According to data presented by StockApps.com the coronavirus outbreak is expected to cut global consumer spending to $44.3trn in 2020, an 8.6% plunge year-over-year.
$4.2trn drop in spending amid COVID-19 crisis
Falling consumer spending has significant effects on overall Gross domestic product (GDP) growth, considering it accounts for almost 70% of GDP.
Before the COVID-19 crisis, global consumer spending has witnessed steady growth for five years in a row, revealed Statista, IMF, United Nations, World Bank, and Eurostat data. In 2015, it amounted to over $41.5trn. Over the next twelve months, this figure rose to $42.5trn and continued growing.

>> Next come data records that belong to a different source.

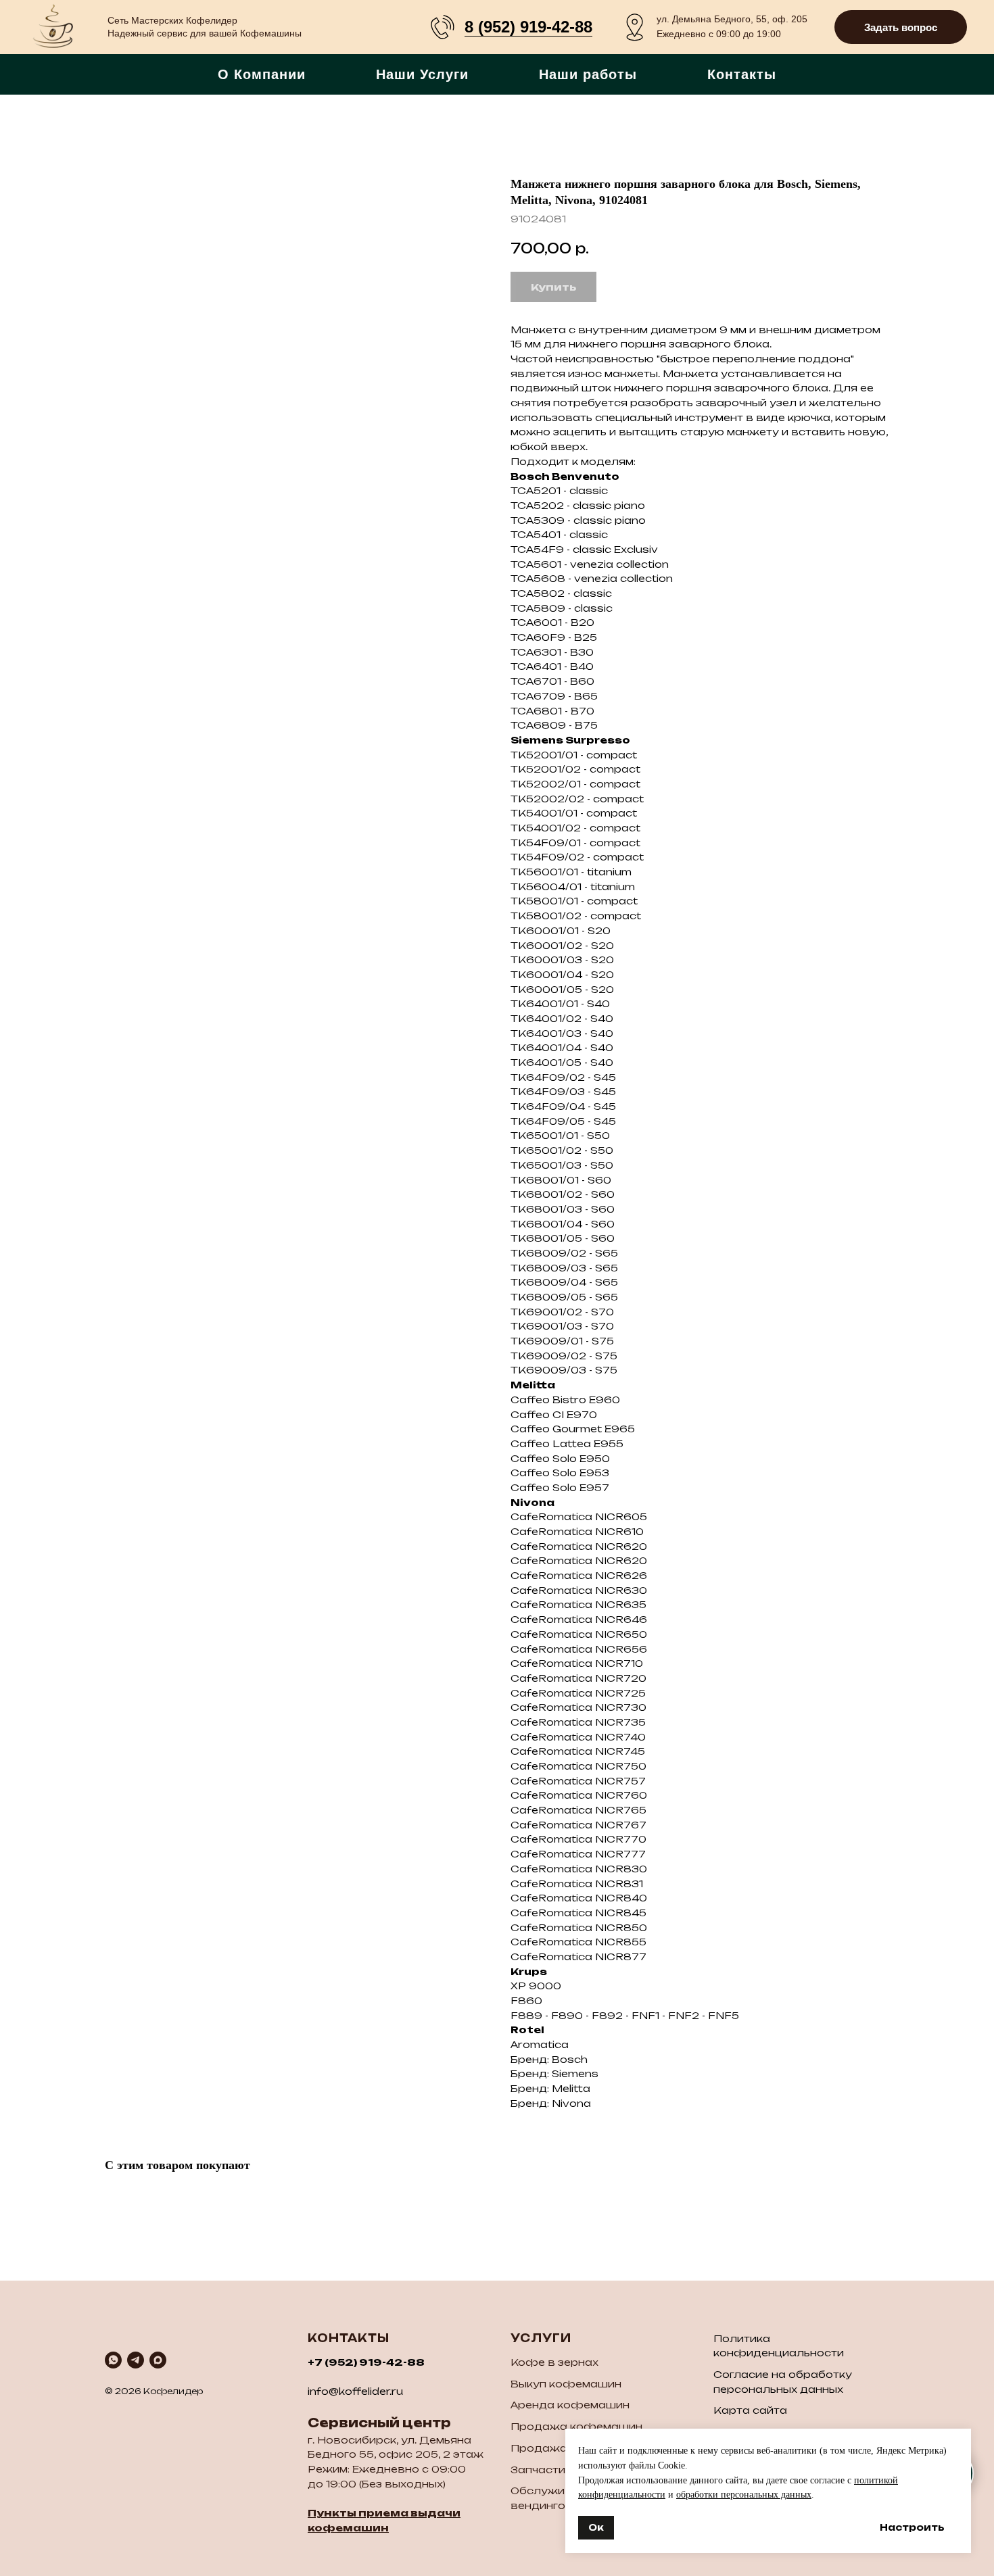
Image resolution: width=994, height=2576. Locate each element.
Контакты (741, 74)
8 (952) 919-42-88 (528, 27)
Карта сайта (750, 2410)
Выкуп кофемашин (566, 2383)
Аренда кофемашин (570, 2404)
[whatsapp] (113, 2360)
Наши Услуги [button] (422, 74)
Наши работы (588, 74)
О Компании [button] (262, 74)
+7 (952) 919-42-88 (366, 2362)
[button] (900, 27)
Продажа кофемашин (576, 2426)
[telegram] (135, 2360)
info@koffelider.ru (355, 2391)
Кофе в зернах (554, 2362)
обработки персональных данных (743, 2494)
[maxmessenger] (157, 2360)
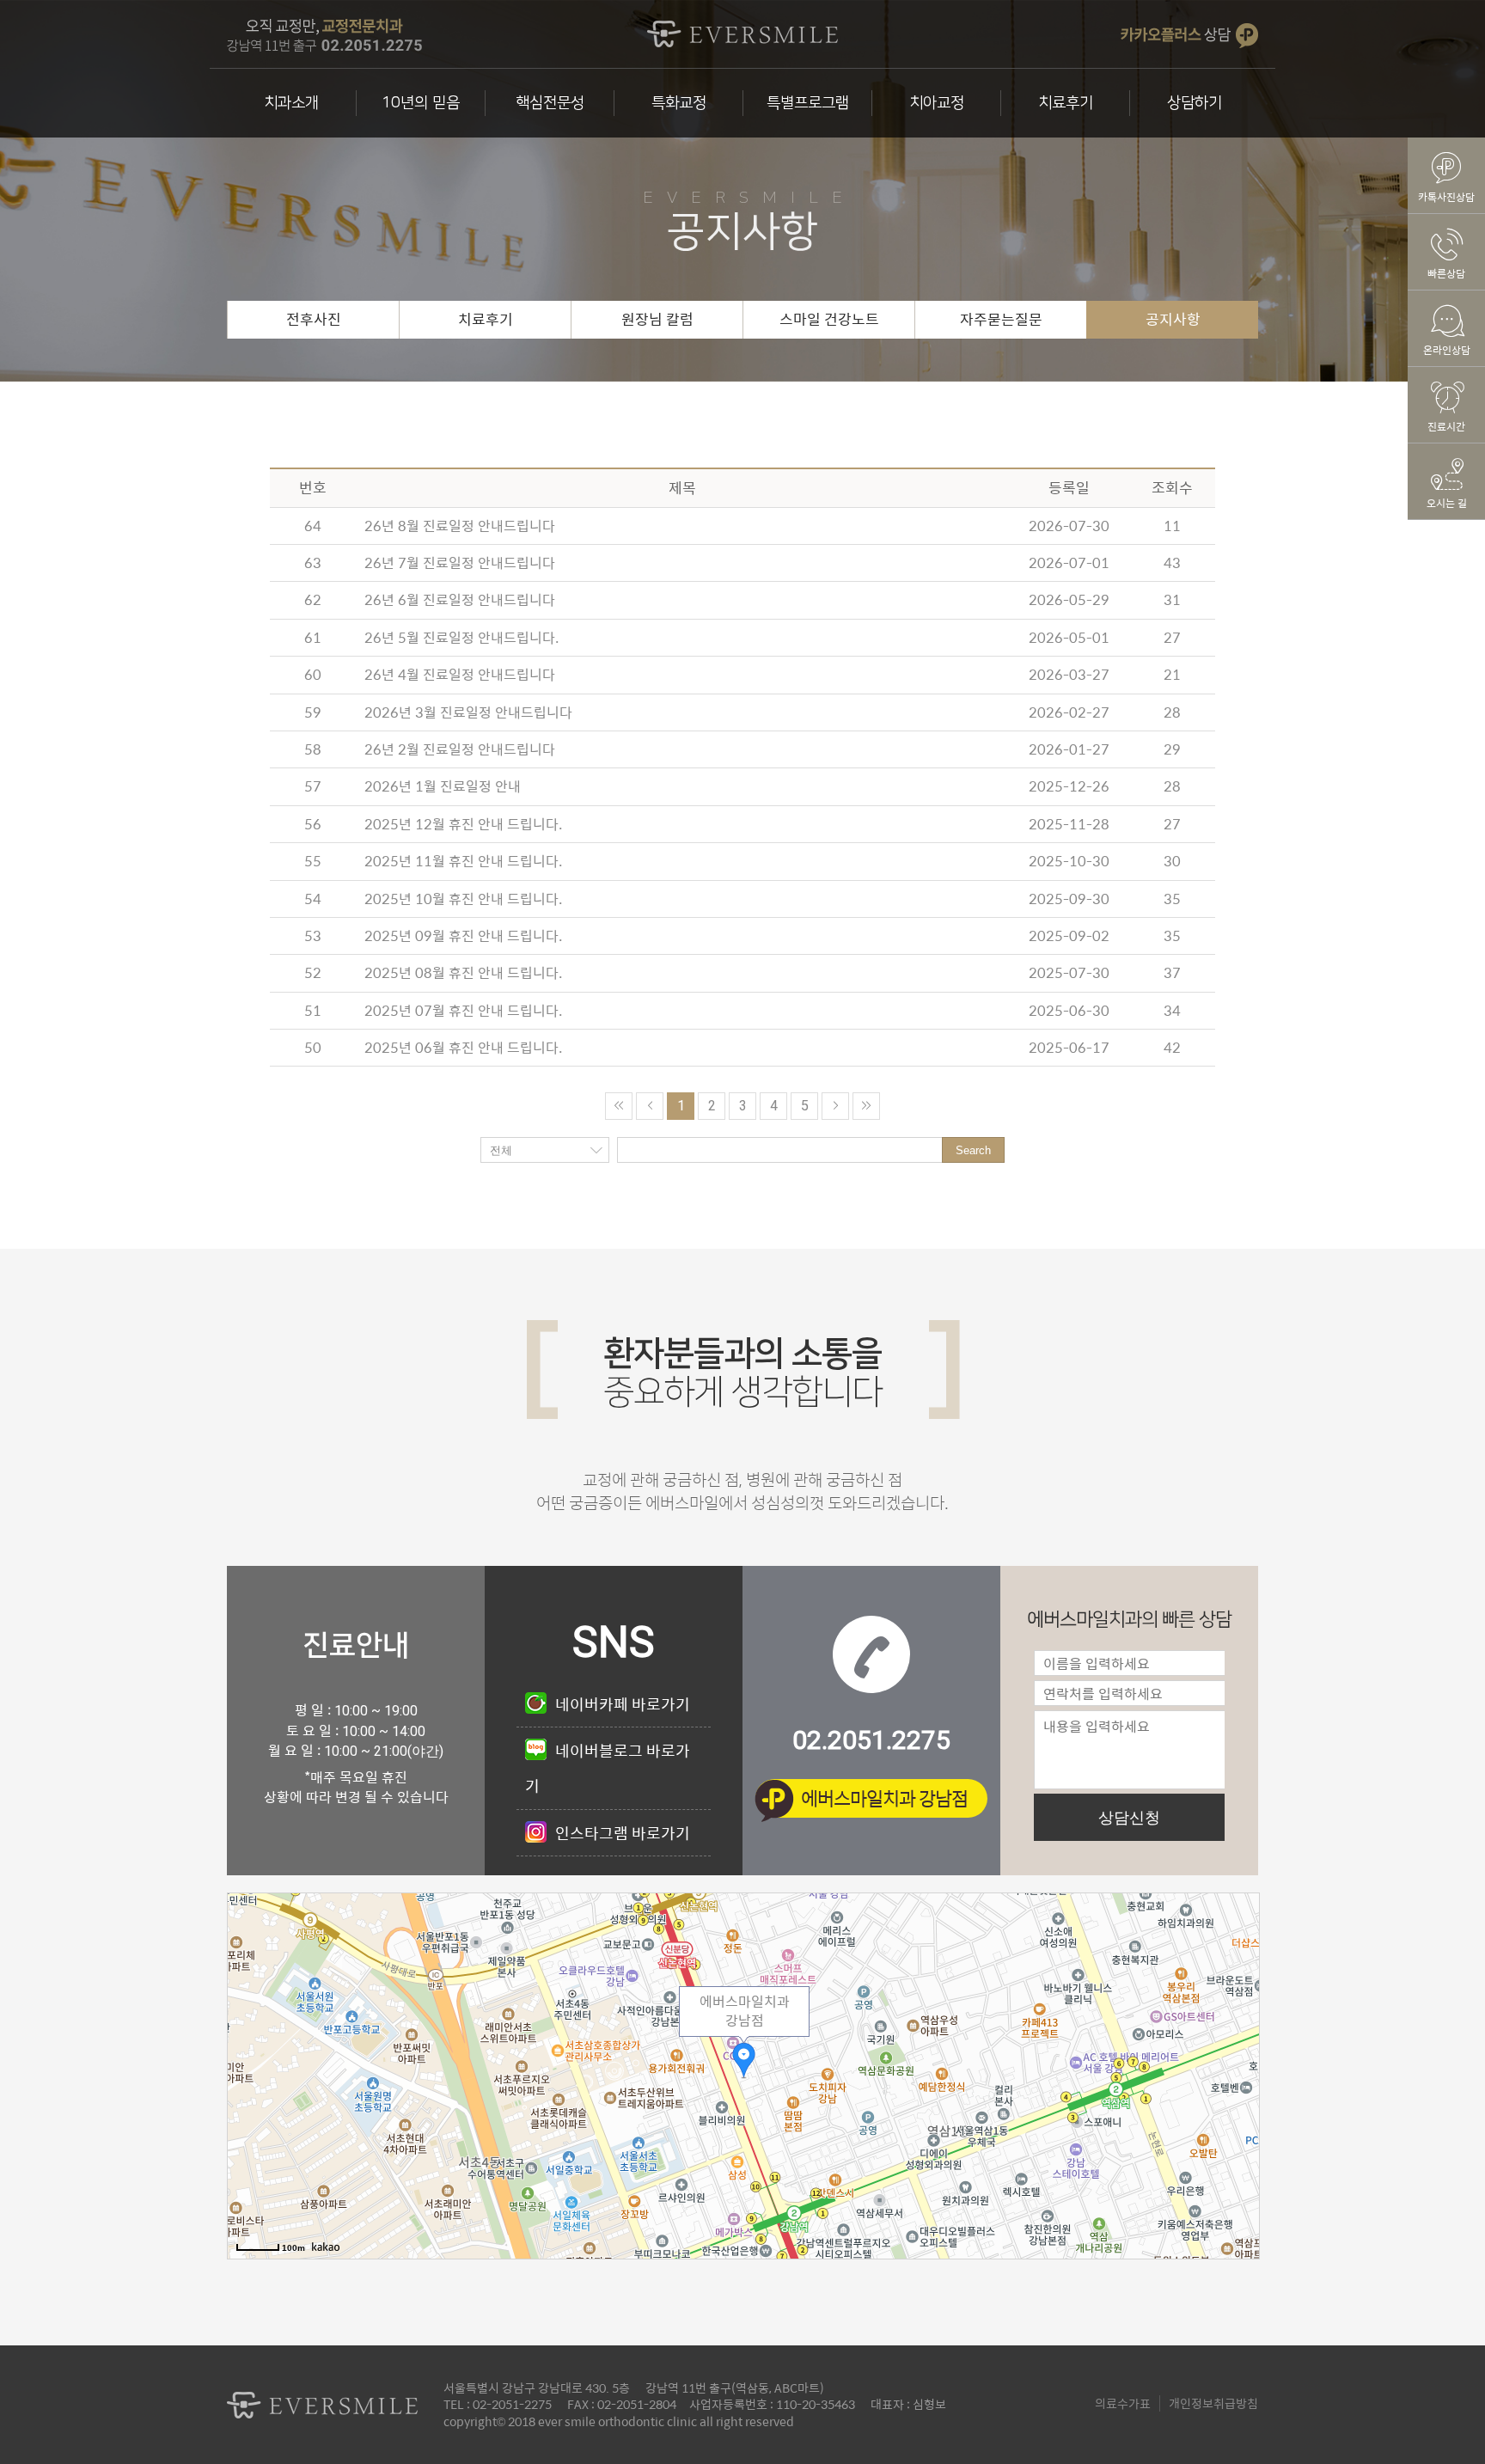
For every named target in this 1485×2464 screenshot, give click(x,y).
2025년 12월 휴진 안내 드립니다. (463, 824)
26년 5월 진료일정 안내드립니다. (461, 637)
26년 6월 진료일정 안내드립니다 (459, 599)
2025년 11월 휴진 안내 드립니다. (463, 860)
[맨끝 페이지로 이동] (866, 1106)
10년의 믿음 (421, 103)
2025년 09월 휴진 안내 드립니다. (463, 935)
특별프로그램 (808, 103)
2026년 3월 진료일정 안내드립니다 (468, 712)
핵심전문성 (550, 103)
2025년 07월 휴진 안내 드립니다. (463, 1010)
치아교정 (936, 103)
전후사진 (313, 319)
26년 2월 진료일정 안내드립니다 (459, 749)
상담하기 (1194, 103)
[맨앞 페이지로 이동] (619, 1106)
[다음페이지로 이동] (835, 1106)
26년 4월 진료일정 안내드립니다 (459, 674)
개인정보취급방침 (1213, 2403)
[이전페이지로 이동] (650, 1106)
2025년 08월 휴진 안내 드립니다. (463, 972)
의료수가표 (1123, 2403)
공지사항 (1173, 319)
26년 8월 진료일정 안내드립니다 (459, 525)
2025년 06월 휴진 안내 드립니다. (463, 1047)
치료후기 (1065, 103)
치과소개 (291, 103)
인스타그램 (622, 1832)
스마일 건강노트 (829, 319)
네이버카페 (622, 1703)
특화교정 (678, 103)
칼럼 (657, 319)
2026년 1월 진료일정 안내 (442, 786)
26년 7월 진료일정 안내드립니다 (459, 562)
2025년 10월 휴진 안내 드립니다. (463, 898)
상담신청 (1129, 1817)
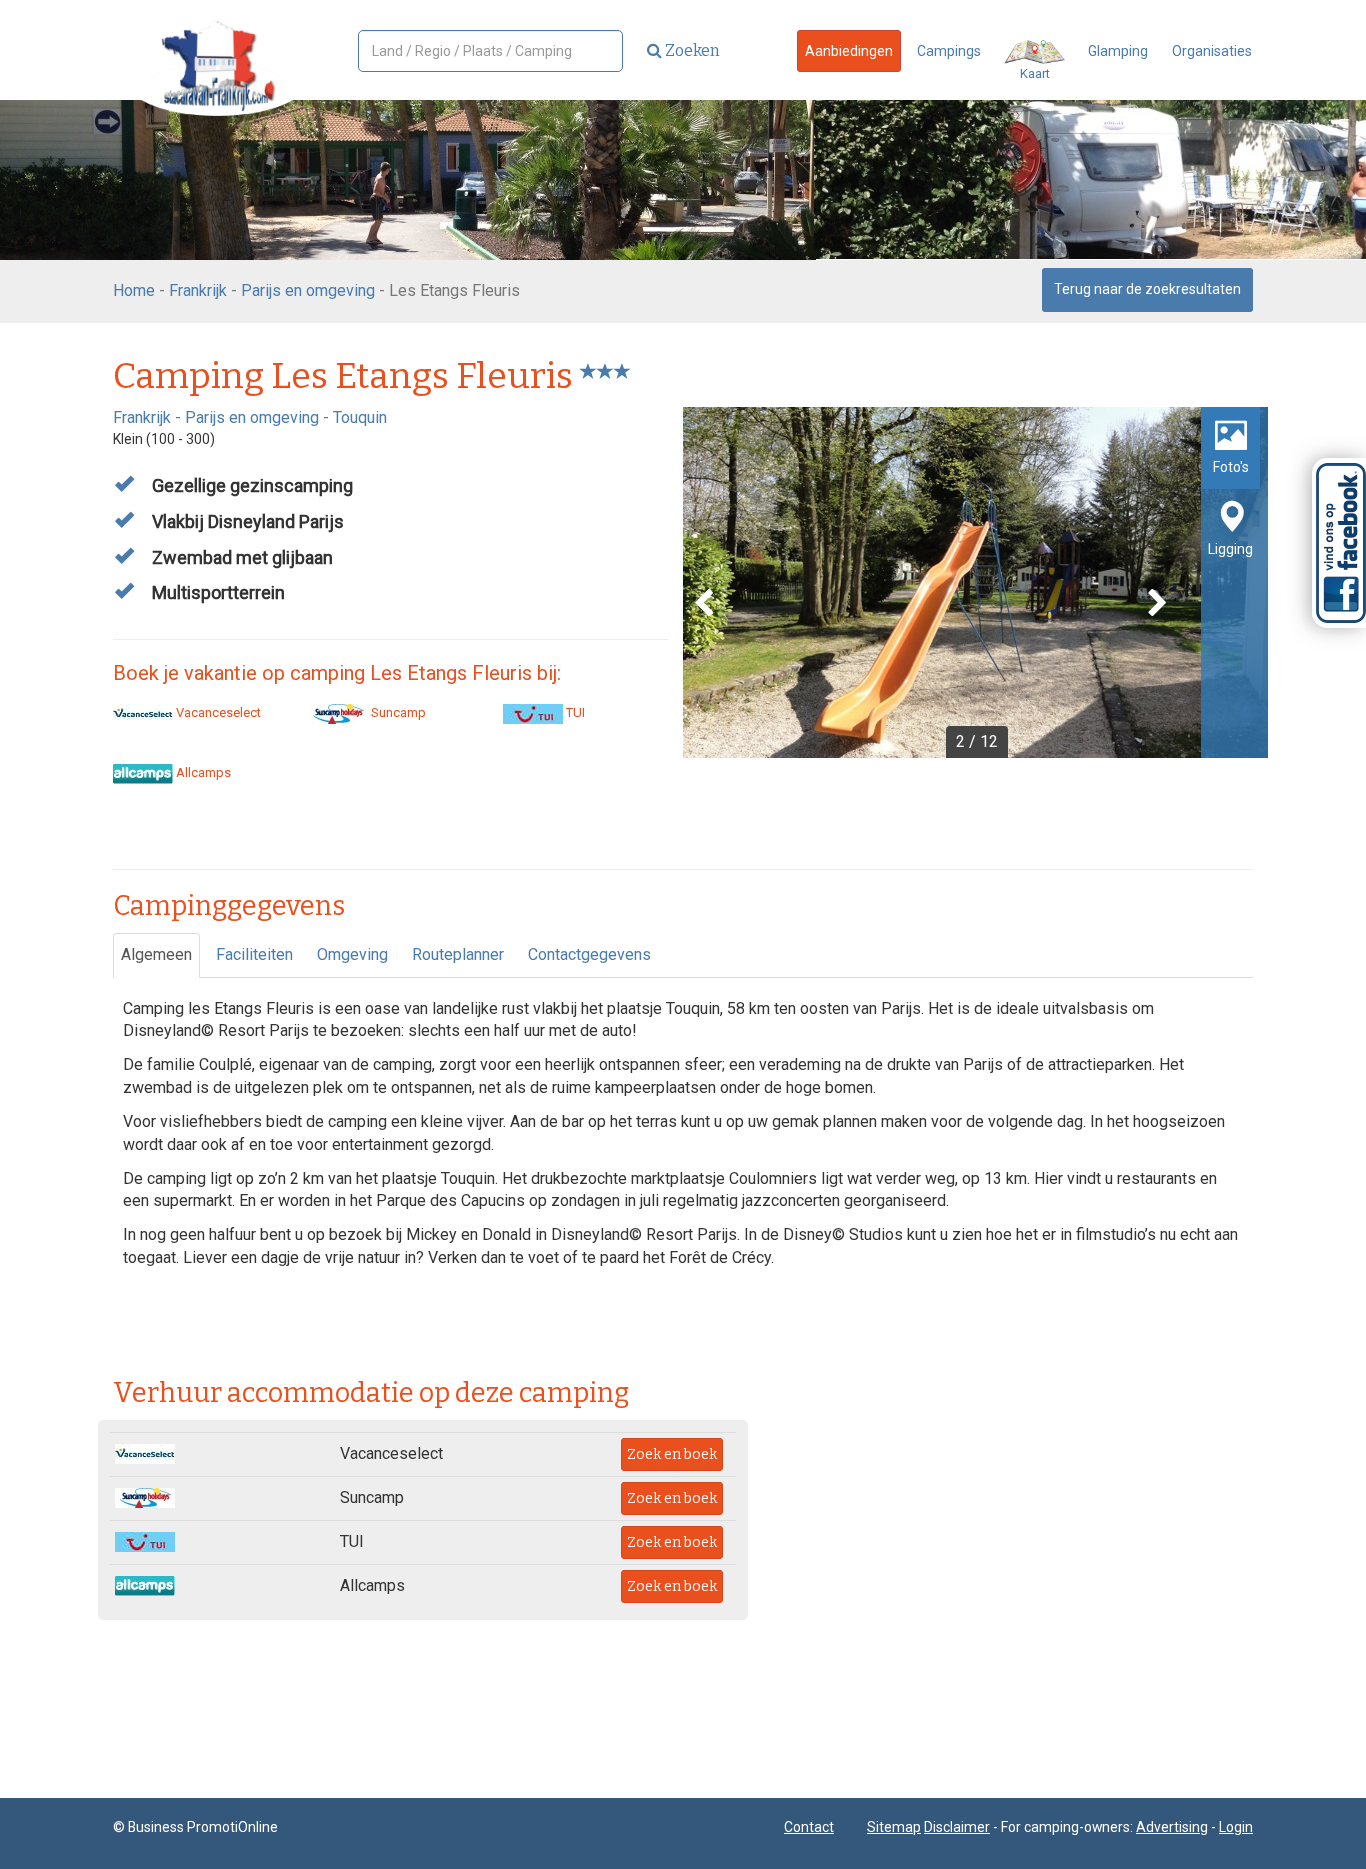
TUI (574, 712)
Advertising (1172, 1827)
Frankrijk (198, 290)
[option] (975, 582)
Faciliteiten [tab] (254, 954)
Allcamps (202, 772)
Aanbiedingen (849, 51)
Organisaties (1212, 51)
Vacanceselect (217, 712)
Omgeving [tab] (352, 954)
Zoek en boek (672, 1454)
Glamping (1118, 51)
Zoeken (691, 50)
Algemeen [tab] (156, 954)
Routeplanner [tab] (458, 954)
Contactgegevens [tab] (589, 954)
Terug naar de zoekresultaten (1147, 289)
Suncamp (397, 712)
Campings (949, 51)
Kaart (1035, 73)
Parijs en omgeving (308, 290)
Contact (809, 1827)
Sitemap (894, 1827)
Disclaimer (957, 1827)
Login (1236, 1827)
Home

Statistics show that in 2019, consumers worldwide spent a total of $48.5trn, the highest amount in a decade.
However, the coronavirus crisis triggered a sharp fall in 2020, with global consumer spending expected to plunge by $4.2trn year-over-year. Nevertheless, statistics show the following years are set to witness a recovery, with consumer spending growing by 20% to $53.5bn in 2022.
Statista data also revealed that Switzerland represents the leading country globally, with over $40,000 in consumer spending per capita in 2020. Luxembourg ranked second with around $5,000 less than that. Iceland, Denmark, and Norway follow, with $34,300, $25,800, and $25,600, respectively.
60% of consumers changed their shopping behaviour
The McKinsey&Company survey showed consumers became increasingly cautious with their spending in 2020. Even after countries lifted lockdowns, many consumers still see their incomes fall, forcing them to reduce budgets and change shopping habits.
Statistics show that increased time spent indoors led to significant growth in consumer spending on groceries, household, and home entertainment. Brazil, South Africa, and India lead in this category, with up to 30% consumer spending growth. Major consumer markets like the United States, United Kingdom, Germany, and China witnessed around 15% grocery shopping growth in the first half of the year.
However, with consumers being mindful of their spending and turning to less expensive products, 2020 has witnessed a plunge in clothes and accessories, outside entertainment, services, travel, and transportation spending. Respondents in all countries said they cut down spending in these categories between 20% and 50%.
The McKinsey survey also revealed the COVID-19 outbreak triggered a significant change in the shopping mindset. More than 60% of consumers globally have tried a different brand or shopped at another retailer during the crisis, mostly for convenience, value, and quality.
In China and the United States, over 75% of consumers reported trying a new shopping method, and 60% plan to stick with it post-crisis. The United Kingdom and Germany follow with 71% and 54% of consumers who practiced new shopping behavior. In Japan, where lockdowns weren’t imposed, only 33% of consumers changed their shopping mindset.